The main part of \$g\$ looks for the next cell of \$m\$ to fill by iterating on all of them:

m.some((r, y) =>          // for each row r[] at position y in m[]:
  r.some((v, x) =>        //   for each cell of value v at position x in r[]:
    ++v |                 //     if this cell is already filled (i.e. v is numeric)
    (X - x) ** 2 +        //     or the squared Euclidean distance between
    (Y - y) ** 2 -        //     (X, Y) and (x, y)
    1 ?                   //     is not equal to 1:
      0                   //       this is an invalid target square: do nothing
    :                     //     else:
      g(                  //       do a recursive call to g:
        r[x] = n,         //         pass n unchanged and fill the cell with n
        x, y,             //         pass the coordinates of the current cell
        j + 1,            //         increment j
        i |               //         update i:
        x + [,y] == a[n]  //         set it if (x, y) = a[n]
      ) ?                 //       if the result of the call is truthy:
        1                 //         return 1
      :                   //       else:
        r[x] = v          //         reset the cell to NaN
  )                       //   end of inner map()
)                         // end of outer map()

Answer 2

Jelly, 26 bytes

Jṗ2Œ!s€L_/ƝÆḊ€ỊẠƲ€Ạ$Ƈi"Ạ¥Ƈ

Try it online!

This is wildly inefficient, around \$O({n^2}!)\$ for an input of \$n\$ co-ordinates. As such, it times out on TIO for \$n \ge 3\$. I've tested it locally for the other test cases and it works as expected.

This takes input 1 indexed, and it returns a list of valid partitions. The Footer adjusts the output for you.

How it works

Jṗ2Œ!s€L_/ƝÆḊ€ỊẠƲ€Ạ$Ƈi"Ạ¥Ƈ - Main link.
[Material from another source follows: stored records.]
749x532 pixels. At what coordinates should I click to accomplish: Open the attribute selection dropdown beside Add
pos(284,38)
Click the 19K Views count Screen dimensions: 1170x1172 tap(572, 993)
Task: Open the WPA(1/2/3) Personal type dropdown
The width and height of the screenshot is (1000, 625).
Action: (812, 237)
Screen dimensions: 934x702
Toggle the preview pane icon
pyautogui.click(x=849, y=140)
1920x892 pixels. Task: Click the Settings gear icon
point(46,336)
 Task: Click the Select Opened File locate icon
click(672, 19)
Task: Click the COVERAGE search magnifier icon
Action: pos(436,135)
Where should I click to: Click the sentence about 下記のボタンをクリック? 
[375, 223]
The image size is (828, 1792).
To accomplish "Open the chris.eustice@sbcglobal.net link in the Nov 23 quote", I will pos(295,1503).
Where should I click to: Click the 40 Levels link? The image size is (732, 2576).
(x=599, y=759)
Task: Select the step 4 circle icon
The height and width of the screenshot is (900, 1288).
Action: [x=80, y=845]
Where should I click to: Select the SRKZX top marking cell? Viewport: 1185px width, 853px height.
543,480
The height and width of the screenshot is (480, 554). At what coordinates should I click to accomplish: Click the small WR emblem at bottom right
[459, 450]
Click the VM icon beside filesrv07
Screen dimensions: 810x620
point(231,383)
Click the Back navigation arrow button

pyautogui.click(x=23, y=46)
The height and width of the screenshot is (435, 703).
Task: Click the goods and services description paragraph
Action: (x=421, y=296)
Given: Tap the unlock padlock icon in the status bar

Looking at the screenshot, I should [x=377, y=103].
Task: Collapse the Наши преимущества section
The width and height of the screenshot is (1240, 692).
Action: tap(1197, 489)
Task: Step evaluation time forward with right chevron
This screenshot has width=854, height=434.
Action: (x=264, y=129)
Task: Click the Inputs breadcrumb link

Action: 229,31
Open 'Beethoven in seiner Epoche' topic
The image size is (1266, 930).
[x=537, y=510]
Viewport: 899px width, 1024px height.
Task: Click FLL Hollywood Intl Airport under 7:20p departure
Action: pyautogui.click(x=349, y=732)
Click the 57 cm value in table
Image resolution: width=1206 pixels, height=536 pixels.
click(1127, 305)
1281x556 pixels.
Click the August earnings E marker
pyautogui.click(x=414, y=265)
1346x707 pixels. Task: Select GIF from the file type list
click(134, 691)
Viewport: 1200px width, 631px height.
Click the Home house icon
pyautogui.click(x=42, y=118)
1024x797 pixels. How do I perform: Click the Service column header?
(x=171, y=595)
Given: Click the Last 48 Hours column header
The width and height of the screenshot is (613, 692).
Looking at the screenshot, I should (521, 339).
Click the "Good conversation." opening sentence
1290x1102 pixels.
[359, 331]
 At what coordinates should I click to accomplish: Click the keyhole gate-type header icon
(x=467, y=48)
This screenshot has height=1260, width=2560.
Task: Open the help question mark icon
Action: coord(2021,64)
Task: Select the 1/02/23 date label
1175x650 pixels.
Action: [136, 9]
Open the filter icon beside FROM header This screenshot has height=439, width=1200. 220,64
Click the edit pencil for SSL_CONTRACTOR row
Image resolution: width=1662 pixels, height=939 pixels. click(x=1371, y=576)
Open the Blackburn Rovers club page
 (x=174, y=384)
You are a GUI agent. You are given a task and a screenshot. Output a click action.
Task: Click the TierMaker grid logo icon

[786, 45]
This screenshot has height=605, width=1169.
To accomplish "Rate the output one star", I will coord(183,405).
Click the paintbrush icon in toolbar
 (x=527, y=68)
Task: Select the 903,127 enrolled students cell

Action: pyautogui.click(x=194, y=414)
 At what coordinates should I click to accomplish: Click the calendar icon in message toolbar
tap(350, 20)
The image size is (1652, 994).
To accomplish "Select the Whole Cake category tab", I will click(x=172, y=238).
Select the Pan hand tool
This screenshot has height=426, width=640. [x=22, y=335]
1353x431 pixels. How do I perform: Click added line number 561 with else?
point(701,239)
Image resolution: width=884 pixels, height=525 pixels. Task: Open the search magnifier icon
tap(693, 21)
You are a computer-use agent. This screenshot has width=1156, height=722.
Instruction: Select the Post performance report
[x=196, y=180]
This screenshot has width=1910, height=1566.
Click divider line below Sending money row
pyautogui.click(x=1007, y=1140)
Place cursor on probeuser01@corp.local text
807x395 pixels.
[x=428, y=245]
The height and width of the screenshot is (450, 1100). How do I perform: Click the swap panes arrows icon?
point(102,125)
Takes a list of n coordinates on the left
J                          - [1, 2, ..., n]
 ṗ2                        - All pairs; [[1, 1], [1, 2], ..., [n, n]]
   Œ!                      - All permutations
       L                   - Yield n
     s€                    - Split each permutation into n parts
                   $Ƈ      - Keep the matrices for which the following is true:
                Ʋ€         -   Over each row:
          Ɲ                -     For each overlapping pair:
        _/                 -       Get the successive differences
           ÆḊ€             -     Get the norm for each
              ỊẠ           -     All are between -1 and 1?
                  Ạ        -   This is true for all rows?
                             This filters out matrices of non-adjacent coordinates
                        ¥Ƈ - Keep the matrices for which the following is true:
                     i"    -   Get the indices of each coordinate, or 0, if not in each row
                       Ạ   -   All non-zero?